Vol. 5, No. 30
Topics discussed in this week’s Report include:
- Oklahoma to investigate potential link between seismic activity and hydraulic fracturing.
- California moves forward with methane regulations for oil and gas wells.
- Researchers report statistical association between asthma and shale gas wells.
- GAO report urges more oversight for natural gas releases on federal land.
Oklahoma to investigate potential link between seismic activity and hydraulic fracturing. The Oklahoma Geological Survey is investigating the cause of recent seismic activity near Blanchard and whether it may be linked to hydraulic fracturing. The seismic activity is outside of the 15,000-square-mile area of interest where the Oklahoma Corporation Commission has implemented additional measures to regulate the underground injection wells used to dispose of wastewater from oil and gas production. However, several production wells in the Woodford Shale developed using hydraulic fracturing are located near where the recent events occurred, leading some to question whether there is a link between the production wells and the seismic events. Overall, seismic activity in Oklahoma has declined since the state increased its regulation of underground injection wells.
California moves forward with methane regulations for oil and gas wells. On July 21, the California Air Resources Board (CARB) moved forward with proposed regulations to control methane emissions from new and existing oil and gas wells. The proposed regulations are more stringent than EPA’s recent methane regulations, particularly because they would also cover existing wells. They include a variety of lead detection monitoring and repair requirements, natural gas capture requirements and installation of low bleed components to reduce methane leaks. CARB projects that the rules would reduce methane emissions by 1.5 million metric tons of CO2e per year and would also reduce the emission of volatile organic compounds including benzene, toluene, ethyl-benzene and xylene. The rules, which would be phased in between 2018 and 2020 could be approved as soon as spring 2017.
Researchers report statistical association between asthma and shale gas wells. Researchers from the Johns Hopkins School of Public Health recently published an article in JAMA Internal Medicine finding an association between asthma cases and shale gas wells. The researchers reportedly found that those living closer to a large number of active natural gas wells or bigger natural gas wells were statistically more likely to suffer asthma attacks. The researchers noted, however, that more research would be needed to determine the exposure pathway and whether there was a causal relationship between asthma and shale gas wells.
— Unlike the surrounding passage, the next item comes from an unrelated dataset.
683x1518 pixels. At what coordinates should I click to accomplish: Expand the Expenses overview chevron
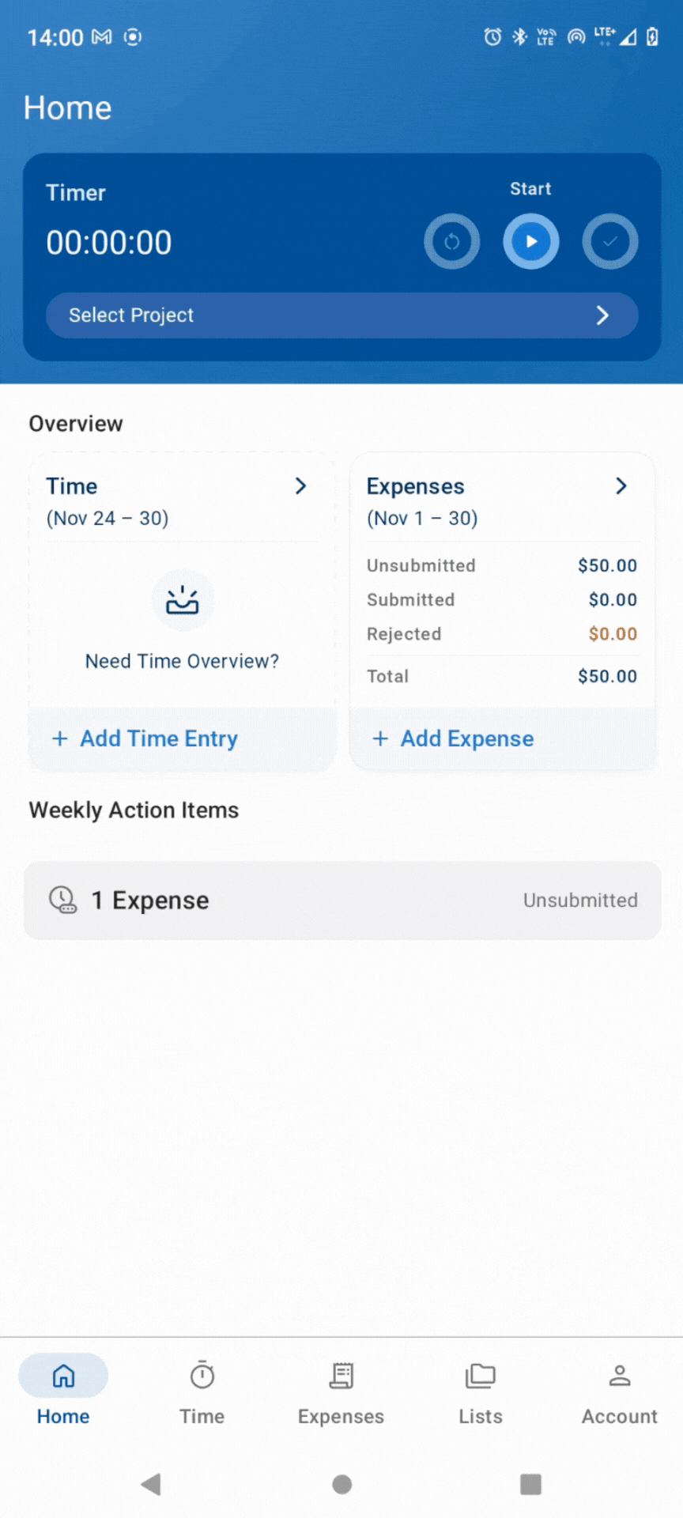coord(621,486)
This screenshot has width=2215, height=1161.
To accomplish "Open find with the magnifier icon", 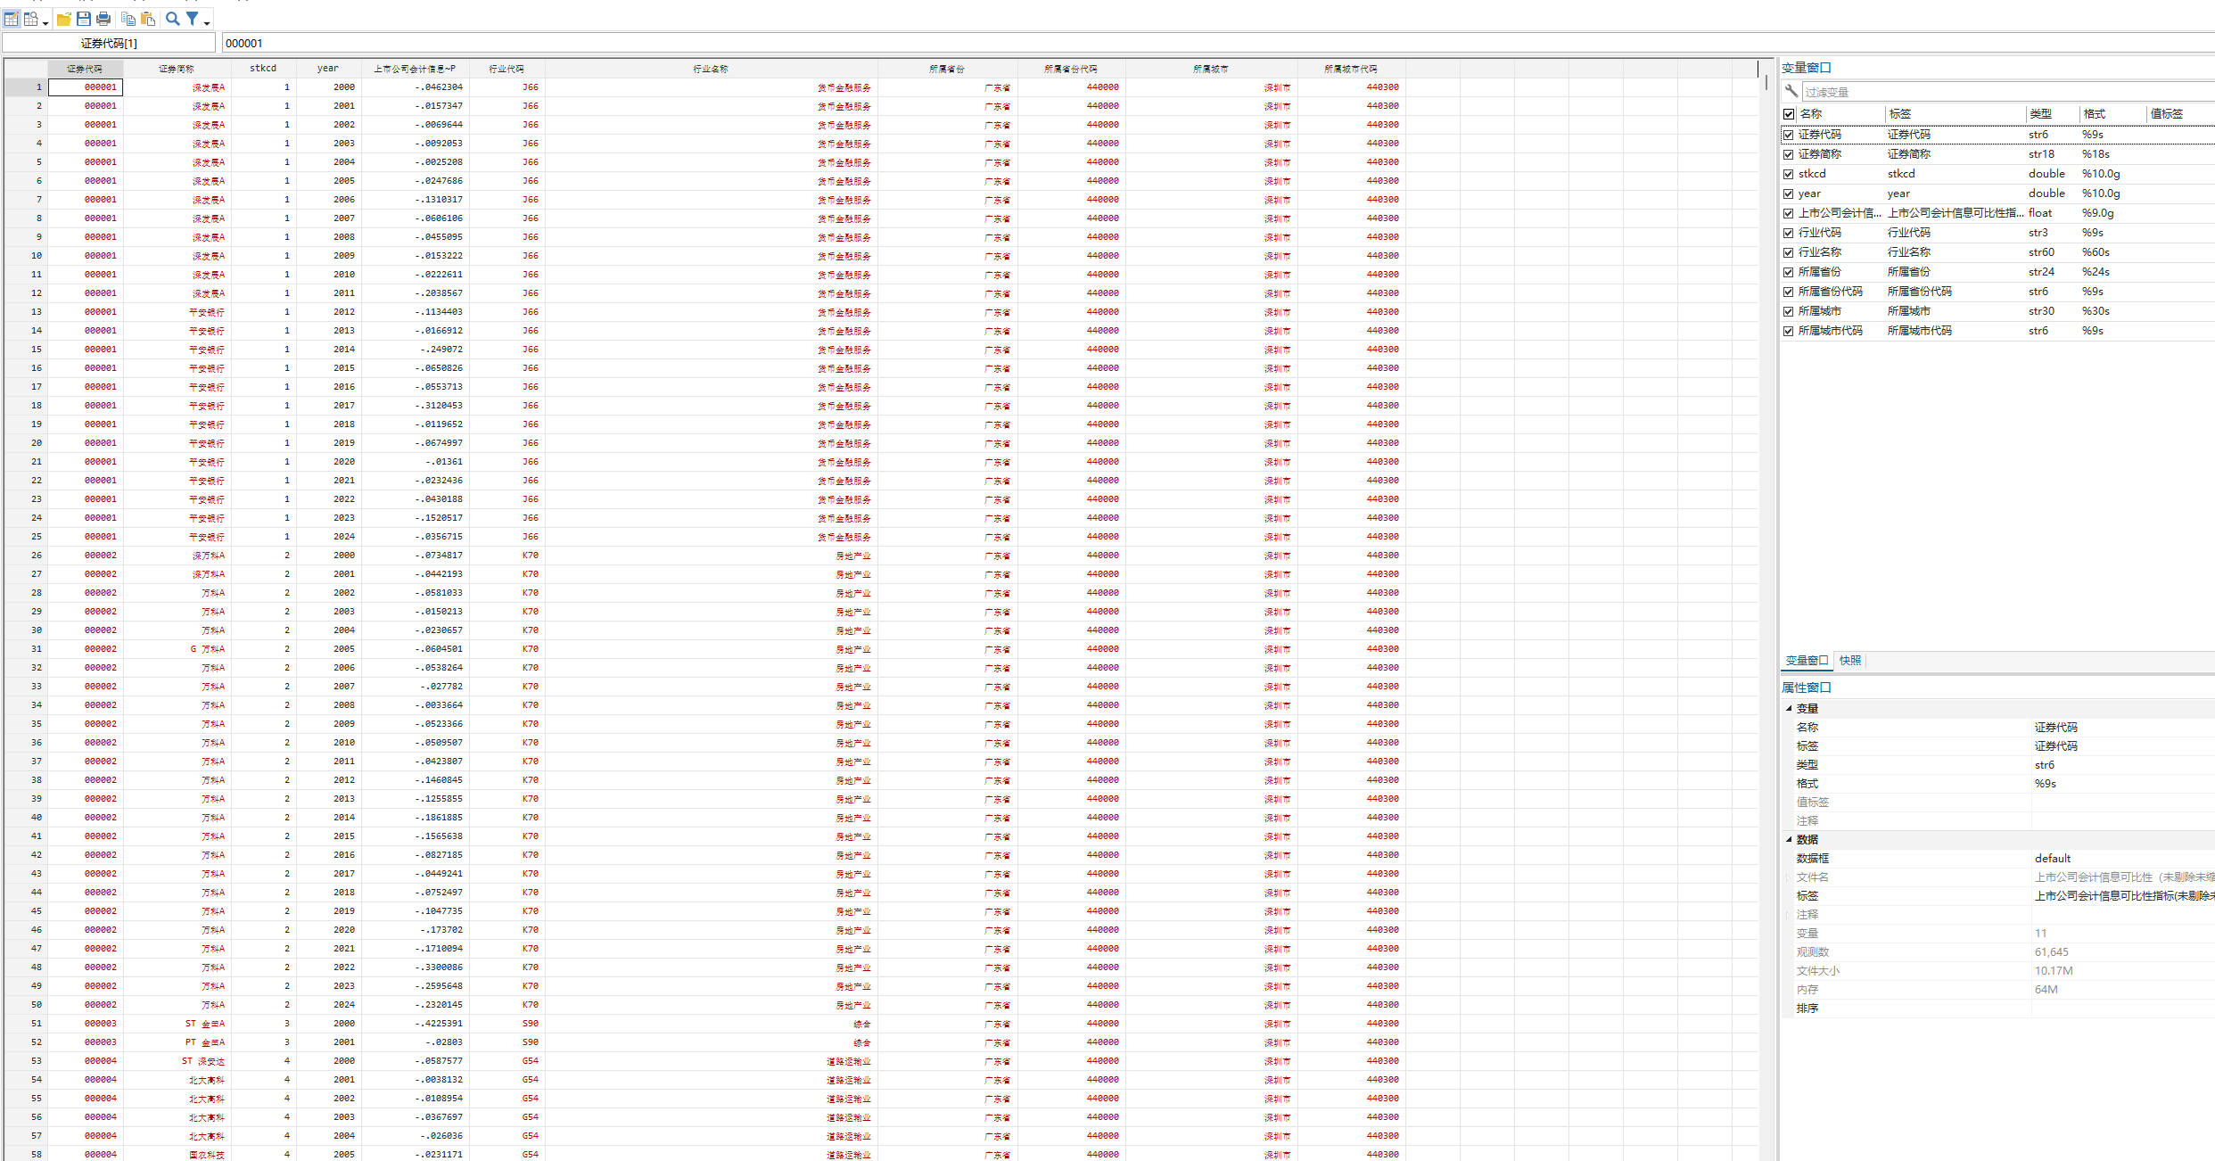I will 173,19.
Critics of the study suggested that the data did not show that asthma rates in counties with shale gas wells were any higher than those in other parts of the state.
GAO report urges more oversight for natural gas releases on federal land. In a July 21 report, the Government Accountability Office (GAO) urged greater oversight by the Bureau of Land Management (BLM) of flaring and venting of natural gas on public lands. The report found that BLM failed to provide adequate guidance to companies seeking to flare or vent natural gas and frequently approved flaring and venting without first obtaining necessary documentation from companies to determine whether flaring or venting is justified. The report also cited inconsistent practices among BLM offices with respect to flaring and venting approvals. When BLM determines that flaring or venting is justified, oil and gas companies are not required to pay royalties on the natural gas that is flared or vented. BLM concurred in part with the GAO findings and is developing new regulations for flaring and venting that it expects will address many of GAO’s concerns.